François Fillon et Alain Juppé, candidats à la primaire à droite, photo ©STF / AFP

Les instituts de sondage ont échoué à prévoir tant l’issue du Brexit que l’élection surprise de Donald Trump. Et ce malgré de gros moyens en enquêteurs, mathématiciens et ordinateurs. Aussi RT France a décidé d’opter pour une méthode «low cost».

Personne ne pouvait s’engager à prédire l’issue du premier tour de la primaire de la droite et du centre, en raison de nombreuses incertitudes. Mais nous pouvons d’ores et déjà engager la réputation entière de RT, puisque nous, nous sommes sûrs du résultat, et ce grâce à nos lecteurs les plus fidèles : le second tour de la primaire de la droite et du centre verra s’opposer Alain Juppé à François Fillon. Une mauvaise nouvelle pour Nicolas Sarkozy, écarté de la course, peut-être en raison des nombreuses affaires qui le poursuivent.

Après les ratés retentissants des instituts de sondage, notamment à l’occasion du Brexit et, plus récemment de l’élection présidentielle américaine, RT France a décidé de réévaluer la méthodologie des enquêtes d’opinion.

Plus besoin de cohortes d’enquêteurs ou d’avoir fait Maths sup, ou encore d’être un expert de la roulette comme Dostoïevski auteur du Joueur.

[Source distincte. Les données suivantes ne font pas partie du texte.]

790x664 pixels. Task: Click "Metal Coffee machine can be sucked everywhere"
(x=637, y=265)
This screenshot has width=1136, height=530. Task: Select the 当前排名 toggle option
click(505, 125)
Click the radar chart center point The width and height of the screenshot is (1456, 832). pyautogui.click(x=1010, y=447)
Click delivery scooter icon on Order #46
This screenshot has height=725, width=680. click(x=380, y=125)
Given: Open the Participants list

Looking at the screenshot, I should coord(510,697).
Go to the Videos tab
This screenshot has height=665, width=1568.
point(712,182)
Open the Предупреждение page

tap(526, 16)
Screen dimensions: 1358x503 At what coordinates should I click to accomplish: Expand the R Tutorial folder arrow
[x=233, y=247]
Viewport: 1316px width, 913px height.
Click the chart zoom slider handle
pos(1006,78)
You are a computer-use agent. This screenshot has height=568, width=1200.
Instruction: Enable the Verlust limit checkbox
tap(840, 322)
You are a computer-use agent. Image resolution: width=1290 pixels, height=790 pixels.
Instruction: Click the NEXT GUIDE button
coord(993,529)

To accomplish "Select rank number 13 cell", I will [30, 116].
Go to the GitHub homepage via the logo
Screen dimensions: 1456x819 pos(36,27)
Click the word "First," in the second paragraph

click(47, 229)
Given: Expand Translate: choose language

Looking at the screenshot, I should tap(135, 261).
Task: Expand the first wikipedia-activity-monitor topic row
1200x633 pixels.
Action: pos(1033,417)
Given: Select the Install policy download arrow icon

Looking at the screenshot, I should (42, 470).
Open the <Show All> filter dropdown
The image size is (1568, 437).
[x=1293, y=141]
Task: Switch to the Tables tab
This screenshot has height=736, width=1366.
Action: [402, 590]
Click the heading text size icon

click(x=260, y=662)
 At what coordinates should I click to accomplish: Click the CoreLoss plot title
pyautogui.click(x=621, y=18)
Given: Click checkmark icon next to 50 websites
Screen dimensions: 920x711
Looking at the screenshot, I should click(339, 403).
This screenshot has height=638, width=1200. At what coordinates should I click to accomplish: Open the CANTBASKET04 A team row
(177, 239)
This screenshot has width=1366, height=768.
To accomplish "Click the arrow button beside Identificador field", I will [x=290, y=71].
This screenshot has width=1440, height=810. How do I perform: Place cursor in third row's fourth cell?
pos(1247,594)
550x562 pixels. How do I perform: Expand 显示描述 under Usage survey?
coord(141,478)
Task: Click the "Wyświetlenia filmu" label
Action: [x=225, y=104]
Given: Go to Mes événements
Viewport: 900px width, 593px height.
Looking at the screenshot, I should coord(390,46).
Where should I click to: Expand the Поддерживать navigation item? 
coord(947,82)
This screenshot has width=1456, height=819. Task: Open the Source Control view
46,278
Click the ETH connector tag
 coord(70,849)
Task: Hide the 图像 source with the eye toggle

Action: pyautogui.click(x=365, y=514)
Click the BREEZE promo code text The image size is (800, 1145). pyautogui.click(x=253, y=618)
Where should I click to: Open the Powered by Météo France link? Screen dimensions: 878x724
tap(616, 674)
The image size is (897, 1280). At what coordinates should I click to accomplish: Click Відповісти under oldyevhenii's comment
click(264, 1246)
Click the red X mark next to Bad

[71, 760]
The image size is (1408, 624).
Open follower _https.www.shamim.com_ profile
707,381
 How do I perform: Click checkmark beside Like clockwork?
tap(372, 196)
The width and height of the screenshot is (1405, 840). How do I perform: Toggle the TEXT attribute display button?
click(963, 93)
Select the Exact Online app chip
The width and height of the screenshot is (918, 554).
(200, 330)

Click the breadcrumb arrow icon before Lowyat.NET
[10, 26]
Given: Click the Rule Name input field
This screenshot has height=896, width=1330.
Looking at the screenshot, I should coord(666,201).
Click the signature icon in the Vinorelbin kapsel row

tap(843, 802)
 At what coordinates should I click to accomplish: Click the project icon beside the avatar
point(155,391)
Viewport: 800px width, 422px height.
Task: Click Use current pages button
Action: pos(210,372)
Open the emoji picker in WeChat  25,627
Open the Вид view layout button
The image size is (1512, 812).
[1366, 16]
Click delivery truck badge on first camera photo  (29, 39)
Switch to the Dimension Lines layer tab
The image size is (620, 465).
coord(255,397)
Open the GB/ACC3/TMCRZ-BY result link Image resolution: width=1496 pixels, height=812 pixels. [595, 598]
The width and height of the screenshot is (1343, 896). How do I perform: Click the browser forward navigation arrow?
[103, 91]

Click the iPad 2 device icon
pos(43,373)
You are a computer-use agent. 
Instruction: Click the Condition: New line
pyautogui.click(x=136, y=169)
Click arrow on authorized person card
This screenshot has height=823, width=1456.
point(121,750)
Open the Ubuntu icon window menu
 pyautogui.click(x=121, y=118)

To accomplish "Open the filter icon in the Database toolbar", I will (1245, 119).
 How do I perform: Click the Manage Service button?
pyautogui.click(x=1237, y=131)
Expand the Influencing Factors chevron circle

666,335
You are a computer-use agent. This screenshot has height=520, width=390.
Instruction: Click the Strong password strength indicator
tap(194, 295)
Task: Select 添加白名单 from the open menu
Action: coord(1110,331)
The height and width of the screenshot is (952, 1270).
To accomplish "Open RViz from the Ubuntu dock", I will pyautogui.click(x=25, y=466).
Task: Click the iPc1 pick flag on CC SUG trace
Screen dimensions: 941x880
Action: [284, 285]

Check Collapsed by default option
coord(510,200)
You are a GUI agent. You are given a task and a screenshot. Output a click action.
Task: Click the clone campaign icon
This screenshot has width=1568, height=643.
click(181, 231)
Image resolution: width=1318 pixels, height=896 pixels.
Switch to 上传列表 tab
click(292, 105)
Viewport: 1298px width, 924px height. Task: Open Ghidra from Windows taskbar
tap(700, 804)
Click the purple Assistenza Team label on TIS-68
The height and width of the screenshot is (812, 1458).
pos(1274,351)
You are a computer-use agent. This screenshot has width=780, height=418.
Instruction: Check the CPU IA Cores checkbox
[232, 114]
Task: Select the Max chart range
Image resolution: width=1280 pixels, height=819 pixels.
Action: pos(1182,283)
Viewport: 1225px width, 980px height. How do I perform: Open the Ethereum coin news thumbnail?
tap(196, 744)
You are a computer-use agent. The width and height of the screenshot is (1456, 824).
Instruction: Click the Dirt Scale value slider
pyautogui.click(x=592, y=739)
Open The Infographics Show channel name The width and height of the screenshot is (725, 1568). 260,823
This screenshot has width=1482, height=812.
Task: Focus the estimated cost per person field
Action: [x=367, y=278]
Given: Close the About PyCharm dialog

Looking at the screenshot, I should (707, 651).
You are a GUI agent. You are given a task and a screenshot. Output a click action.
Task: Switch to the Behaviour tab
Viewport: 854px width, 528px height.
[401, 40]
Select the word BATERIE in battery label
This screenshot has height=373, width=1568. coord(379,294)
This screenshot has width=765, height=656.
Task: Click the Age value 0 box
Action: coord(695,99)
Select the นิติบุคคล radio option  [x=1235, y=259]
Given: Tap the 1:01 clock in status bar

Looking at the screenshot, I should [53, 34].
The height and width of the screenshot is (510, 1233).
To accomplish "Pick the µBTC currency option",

Inutile maintenant de s’attacher scrupuleusement à évaluer des «écarts à la moyenne» (σ, sigma en grec) ou que l’échantillon soit représentatif (ou pas) de la population entière. Devant une équation qui comporte bien trop d’inconnues, notamment la participation et la composition d’un corps électoral aux limites floues, nous avons décidé d’opter pour une solution «low tech». Option dont il faut noter le très faible coût.

Loi de distribution statistique et de probabilité dite «loi de Gauss»
Loi de distribution statistique et de probabilité dite «loi de Gauss»

En raison de cette conclusion scientifique, nous mettons en garde tout un chacun contre d’autres prévisions erronées venant de certain sites de fausses informations, relayées, qui plus est, par des réseaux sociaux incapables de discerner entre le vrai et le faux, et qui auraient bien besoin des lumières des médias de masse traditionnels.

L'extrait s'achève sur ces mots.